Contrastive Divergence (CD) is an algorithm used for training generative models, particularly in the context of Boltzmann Machines (BMs) and Restricted Boltzmann Machines (RBMs).
CD is a practical approximation of the more computationally intensive Markov Chain Monte Carlo (MCMC) methods, making it feasible to train BMs effectively.
The primary objective of CD is to adjust the weights of the BM to maximize the likelihood of generating observed data samples. The training process involves two main steps: positive phase and negative phase.
In the positive phase, the BM receives a training sample and activates its neurons to reproduce the observed data pattern. The activations of the visible and hidden neurons are updated according to the current weights and biases. This step captures the joint distribution of the observed data and the hidden representations.
The negative phase, also known as the sampling phase, is where the model generates synthetic samples. Starting from the activations obtained in the positive phase, a Markov Chain process is initiated by repeatedly sampling the states of the visible and hidden neurons. As the Markov Chain evolves, the model generates new samples by repeatedly updating the neuron states based on the current weights.
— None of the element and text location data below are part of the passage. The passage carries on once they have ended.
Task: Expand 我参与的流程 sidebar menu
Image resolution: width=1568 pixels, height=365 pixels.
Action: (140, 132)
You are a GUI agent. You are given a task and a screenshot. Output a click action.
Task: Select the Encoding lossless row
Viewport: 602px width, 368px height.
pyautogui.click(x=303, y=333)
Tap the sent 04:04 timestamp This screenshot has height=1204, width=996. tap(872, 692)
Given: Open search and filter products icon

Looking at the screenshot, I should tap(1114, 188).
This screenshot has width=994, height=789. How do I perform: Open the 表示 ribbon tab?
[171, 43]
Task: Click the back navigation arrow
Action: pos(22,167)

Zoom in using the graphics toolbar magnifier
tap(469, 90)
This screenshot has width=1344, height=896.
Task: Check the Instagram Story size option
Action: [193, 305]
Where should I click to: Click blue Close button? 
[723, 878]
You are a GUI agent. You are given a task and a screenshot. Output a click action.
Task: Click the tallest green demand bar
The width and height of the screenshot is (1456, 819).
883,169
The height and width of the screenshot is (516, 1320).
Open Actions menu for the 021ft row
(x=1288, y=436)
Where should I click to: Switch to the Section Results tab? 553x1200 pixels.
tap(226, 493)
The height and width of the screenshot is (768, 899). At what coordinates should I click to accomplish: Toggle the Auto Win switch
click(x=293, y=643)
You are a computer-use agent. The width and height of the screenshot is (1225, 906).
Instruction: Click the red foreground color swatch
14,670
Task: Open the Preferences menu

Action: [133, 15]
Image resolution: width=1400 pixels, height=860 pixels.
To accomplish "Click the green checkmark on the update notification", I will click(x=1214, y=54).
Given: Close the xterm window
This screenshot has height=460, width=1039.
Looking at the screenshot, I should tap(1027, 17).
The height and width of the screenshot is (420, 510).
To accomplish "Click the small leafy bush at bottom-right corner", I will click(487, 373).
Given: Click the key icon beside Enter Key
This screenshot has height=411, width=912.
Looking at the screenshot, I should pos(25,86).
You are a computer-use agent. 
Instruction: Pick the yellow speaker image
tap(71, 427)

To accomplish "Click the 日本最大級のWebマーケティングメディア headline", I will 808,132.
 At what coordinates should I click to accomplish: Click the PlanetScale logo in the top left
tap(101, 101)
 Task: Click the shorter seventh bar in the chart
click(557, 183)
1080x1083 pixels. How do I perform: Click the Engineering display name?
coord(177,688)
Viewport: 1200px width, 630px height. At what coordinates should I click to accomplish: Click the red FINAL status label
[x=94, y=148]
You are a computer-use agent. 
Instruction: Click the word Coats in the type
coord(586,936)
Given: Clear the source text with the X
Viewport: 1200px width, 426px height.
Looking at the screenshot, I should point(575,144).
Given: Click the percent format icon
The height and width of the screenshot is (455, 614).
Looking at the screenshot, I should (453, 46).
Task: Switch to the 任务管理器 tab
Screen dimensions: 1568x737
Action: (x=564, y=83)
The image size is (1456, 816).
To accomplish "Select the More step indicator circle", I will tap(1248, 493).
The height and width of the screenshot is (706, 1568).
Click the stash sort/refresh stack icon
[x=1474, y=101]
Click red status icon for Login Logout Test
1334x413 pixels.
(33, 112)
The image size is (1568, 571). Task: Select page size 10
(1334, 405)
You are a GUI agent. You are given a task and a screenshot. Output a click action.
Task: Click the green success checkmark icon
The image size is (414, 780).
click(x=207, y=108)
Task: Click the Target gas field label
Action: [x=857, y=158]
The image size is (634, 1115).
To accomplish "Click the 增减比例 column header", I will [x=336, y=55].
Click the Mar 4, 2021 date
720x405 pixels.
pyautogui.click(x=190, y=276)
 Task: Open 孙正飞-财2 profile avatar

The key idea behind CD is to approximate the difference in statistics between the positive and negative phases. Instead of running the Markov Chain until it reaches convergence, CD typically performs a few steps of sampling. This approximation reduces computational costs and makes the training process more efficient. By comparing the statistics of the observed data and the generated samples, CD computes the gradient of the model’s parameters and updates the weights accordingly.